By Tangerine Clarke
After residing in the United States of America for 40 years, Guyanese-born fashion designer and painter, Gem Fraser, has returned to her roots determined to train single mothers to become business owners.
During an exclusive interview at her South Road and Albert Street studio in Georgetown, Fraser of Gem Fraser Designs, who once lived in Brooklyn, and re-migrated three years ago, will begin building her retirement home complete with a training center, in the rural village of Mocah Arcadia, where she was a teacher before migrating.
“I couldn’t see myself getting older in America, and as time came for me to retire, I made the decision to return home,” said the artistic businesswoman, whose stunning varicolored caftans over the years, lit up runways at fashion shows in New York.
The eldest of seven children, Fraser remembers too well, how she was encouraged to sew and draw, by her late mother and grandmother, talented creative individuals.
“Because I was the first girl, my mother motivated me to learn anything, so that I could teach my younger siblings, but this never happened, so I ended up with all of this knowledge that I want to share with others,” said Fraser
A former student of Guyana’s prestigious Bishops High School where she honed her skills, Fraser, no doubt is naturally talented. According to her, she goes to bed with an idea, and gets up the next day with an innovative project, whether a fashion creation, an interior design concept, home craft idea, floral arrangement design, or an impression painting.
She has built a reputation as a respected designer, whose collections are vast, stunning, and one-of-a kind, as showcased in her workspace.
She uses African cloth to fashion head wraps, throw pillows, and as etching for creations.

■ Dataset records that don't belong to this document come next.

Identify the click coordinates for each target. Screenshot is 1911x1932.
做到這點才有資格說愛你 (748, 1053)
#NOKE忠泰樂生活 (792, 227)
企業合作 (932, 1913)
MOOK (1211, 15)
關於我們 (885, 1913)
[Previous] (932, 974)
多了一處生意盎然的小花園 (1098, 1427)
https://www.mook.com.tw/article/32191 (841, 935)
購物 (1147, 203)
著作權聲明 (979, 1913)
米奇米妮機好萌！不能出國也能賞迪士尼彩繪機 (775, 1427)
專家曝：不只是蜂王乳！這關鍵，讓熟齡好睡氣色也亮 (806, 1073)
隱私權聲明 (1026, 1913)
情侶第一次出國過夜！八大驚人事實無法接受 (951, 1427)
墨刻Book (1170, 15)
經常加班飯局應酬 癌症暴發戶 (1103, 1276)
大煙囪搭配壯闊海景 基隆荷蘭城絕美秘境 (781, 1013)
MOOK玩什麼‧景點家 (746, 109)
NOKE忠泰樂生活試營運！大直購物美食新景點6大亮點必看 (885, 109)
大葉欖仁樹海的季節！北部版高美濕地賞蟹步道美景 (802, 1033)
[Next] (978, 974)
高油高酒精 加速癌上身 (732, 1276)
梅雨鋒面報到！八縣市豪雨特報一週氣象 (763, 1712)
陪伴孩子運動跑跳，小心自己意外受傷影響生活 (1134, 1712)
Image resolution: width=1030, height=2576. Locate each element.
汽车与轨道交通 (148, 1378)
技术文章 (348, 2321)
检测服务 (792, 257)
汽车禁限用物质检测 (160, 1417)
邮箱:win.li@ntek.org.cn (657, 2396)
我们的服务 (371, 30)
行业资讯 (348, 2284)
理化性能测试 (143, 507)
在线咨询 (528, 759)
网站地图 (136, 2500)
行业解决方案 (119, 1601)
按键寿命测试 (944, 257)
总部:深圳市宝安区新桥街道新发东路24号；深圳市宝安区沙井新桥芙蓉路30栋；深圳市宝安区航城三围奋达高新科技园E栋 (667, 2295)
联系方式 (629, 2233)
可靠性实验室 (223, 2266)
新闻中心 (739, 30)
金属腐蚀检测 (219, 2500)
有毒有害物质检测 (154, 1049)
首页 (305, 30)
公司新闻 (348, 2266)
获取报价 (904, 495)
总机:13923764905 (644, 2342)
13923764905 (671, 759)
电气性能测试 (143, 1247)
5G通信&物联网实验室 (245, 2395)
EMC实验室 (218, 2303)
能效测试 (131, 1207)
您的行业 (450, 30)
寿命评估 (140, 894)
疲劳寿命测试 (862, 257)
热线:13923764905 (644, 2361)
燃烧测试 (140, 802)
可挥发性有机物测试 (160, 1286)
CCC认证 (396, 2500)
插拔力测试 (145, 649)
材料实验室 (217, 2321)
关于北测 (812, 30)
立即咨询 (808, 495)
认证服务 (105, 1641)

Her most recent work of art is a plant pot from a Styrofoam doll head that showcases artificial flowers. This new creation was added to her collection for the 2020 Christmas season.
She is happy that her home space is working out very well at this time of the coronavirus pandemic. When she first returned home, she had chosen a storefront in Georgetown that ultimately was not the ideal place for her studio. As such, this move also helped her to meet safety protocols, in keeping with the ongoing pandemic.
Now that she is in a more comfortable environment, she finds her creative juices are flowing much easier. She plans to start out the New Year by utilizing sexy fabrics, such as silk, which she acquired in the U.S., to unveil a 2021 collection of negligees.
And since her inspiration comes from fabric, Fraser has brilliant ideas for sequin, taffeta, and other exotic textile, to turn out stunning pieces.
“I love fabric. I like the feel and texture and the way it looks. It talks to me,” conveys the couturier who is fascinated with fabric.
But despite all the exciting ideas swirling around in her head, the artisan who is passionate about sharing her creativity, is cautions because as she puts it, “Everybody wants something. Why can’t you be my friend, without wanting something from me just because of my creativity.” She noted that she was learning the hard way after living abroad for a long time.
Fraser is also daunted by mediocrity. “I can’t settle for mediocre stuff. I find it hard not seeing the Guyana I grew up in, for the better,” she added.
“It’s heartbreaking to see people settle for less, when with a little more effort you could get much more, for the same price.”
The designer is hopeful that despite complaints from other artisans who are frustrated due to the lack of materials to work with, and ways to market their products, that she can find ways to overcome obstacles and carry out her mission.
She wants to make a difference. Her focus is to enhance the lives of those who would like a career in business. Her course of training would include, cake decorating, arts and craft, tie-dye design, and dressmaking, all being taught in a modern setting.
Fraser is committed to passing on her knowledge to build a creative community.